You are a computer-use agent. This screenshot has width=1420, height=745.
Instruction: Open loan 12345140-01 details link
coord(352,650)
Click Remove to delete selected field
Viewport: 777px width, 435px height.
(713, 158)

Exercise brief — Give all the entries again exactly; leave none out.

Task output —
You are a computer-use agent. This screenshot has width=1420, height=745.
Instruction: Open loan 12345140-01 details link
coord(352,650)
Click Remove to delete selected field
Viewport: 777px width, 435px height.
(713, 158)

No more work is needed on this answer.